Cinematography and editing by Ben Porter of Hewitt and Walker creates a pure, sensory presence in which Burghagen’s fragile king meditates and philosophises over time, the footage forming vignettes that fade into one another to form a steady montage, deepening the passage of time and complicating the safety of real-time performance found in theatre, where an acute awareness of the conceit is ever-present. The film has a chance to breathe and exist, undisturbed by its audience. Incredibly natural lighting, and make up by Lisa Pearson, perfectly complements the aesthetic tone – that of a Bosch painting brought carefully into slightly crisper focus. On closer inspection, Burghagen even sports Richard’s distinctive two-point beard. Light smacks of water drips adorn the film with fortunate accident, and opportunity is grasped in small acts like a bowl of water being scraped gently across the ground. The acoustics in the stone cell do jar somewhat, serving to bring the production from its cosy nest of contemplation out into the conscious awareness of the wider environment, somehow reminding us that this is a modern endeavour.

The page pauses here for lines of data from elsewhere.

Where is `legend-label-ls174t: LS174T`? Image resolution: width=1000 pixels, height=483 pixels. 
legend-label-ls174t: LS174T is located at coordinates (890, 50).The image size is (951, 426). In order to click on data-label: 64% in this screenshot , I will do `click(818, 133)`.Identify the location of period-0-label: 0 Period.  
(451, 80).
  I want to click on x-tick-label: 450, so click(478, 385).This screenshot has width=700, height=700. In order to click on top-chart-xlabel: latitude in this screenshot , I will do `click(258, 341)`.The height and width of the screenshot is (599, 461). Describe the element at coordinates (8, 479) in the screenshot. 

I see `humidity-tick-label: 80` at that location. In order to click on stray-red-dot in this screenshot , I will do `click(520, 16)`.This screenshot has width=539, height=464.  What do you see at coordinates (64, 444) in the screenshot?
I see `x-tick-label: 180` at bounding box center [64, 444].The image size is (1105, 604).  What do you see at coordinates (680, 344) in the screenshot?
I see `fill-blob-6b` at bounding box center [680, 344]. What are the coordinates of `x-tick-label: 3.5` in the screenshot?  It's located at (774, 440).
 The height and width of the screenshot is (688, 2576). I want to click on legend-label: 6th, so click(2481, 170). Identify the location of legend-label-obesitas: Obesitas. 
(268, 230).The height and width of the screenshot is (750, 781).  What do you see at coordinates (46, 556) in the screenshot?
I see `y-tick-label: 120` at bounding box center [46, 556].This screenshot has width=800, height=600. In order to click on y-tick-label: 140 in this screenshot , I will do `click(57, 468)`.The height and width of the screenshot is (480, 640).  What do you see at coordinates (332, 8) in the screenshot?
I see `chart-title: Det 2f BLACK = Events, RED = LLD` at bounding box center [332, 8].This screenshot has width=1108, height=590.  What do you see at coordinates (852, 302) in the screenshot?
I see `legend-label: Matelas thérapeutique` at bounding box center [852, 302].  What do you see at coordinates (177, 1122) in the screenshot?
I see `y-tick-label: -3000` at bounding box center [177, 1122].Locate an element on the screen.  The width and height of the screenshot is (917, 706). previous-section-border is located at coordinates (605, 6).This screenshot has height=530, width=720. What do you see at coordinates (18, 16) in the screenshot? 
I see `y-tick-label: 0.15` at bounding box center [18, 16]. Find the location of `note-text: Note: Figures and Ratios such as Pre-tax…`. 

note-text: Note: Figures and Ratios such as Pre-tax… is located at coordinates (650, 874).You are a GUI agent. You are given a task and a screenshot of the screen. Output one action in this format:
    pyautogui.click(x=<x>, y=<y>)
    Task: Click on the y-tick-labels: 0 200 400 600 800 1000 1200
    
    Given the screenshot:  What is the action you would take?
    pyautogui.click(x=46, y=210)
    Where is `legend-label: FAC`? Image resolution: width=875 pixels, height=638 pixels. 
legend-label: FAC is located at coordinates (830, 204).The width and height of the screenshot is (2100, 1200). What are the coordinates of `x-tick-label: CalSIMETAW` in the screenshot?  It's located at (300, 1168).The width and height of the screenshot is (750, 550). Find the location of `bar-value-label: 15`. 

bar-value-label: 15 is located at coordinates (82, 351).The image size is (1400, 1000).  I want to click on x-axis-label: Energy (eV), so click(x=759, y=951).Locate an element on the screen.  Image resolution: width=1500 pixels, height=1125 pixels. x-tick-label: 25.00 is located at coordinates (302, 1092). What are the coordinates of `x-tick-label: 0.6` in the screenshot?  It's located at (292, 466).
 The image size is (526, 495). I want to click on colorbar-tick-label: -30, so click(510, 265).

The film also features music by Shakespeare contemporary John Dowland which was specially performed by the two internationally renowned musicians, the tenor John Potter and lutenist Jacob Heringman. Dowland’s In Darkness Let Me Dwell is particularly haunting and cathartic in its effect. Rounding off the release with a presentation and Q&A hosted by Rosemary Alexander-Jones of Heritage Film Locations, Burghagen opens up questions to the audience, entailing compelling discussion on the potency of site-relevant theatre and its translation onto screen. Burghagen says of live theatre, “You build sand castles, and they collapse again after the bows.” Reviewing two comparative stills from the film illuminates even further enriching detail; Richard’s hands, once full with objects of purpose and status, now lie lost and empty in his lap, as if yearning to be useful again. Similarly, Burghagen’s sand castle awaits, but is now made of sturdier stuff – the film is available to watch online, and he hopes it will be seen as widely as possible, appear in festivals and have many more screenings.

Launched online on Valentine’s Day 2019 to mark the date of Richard II’s death, THE SACRED KING was presented in a world premiere screening at The Dogrose, York, on Sunday 19th May as part of York International Shakespeare Festival 2019.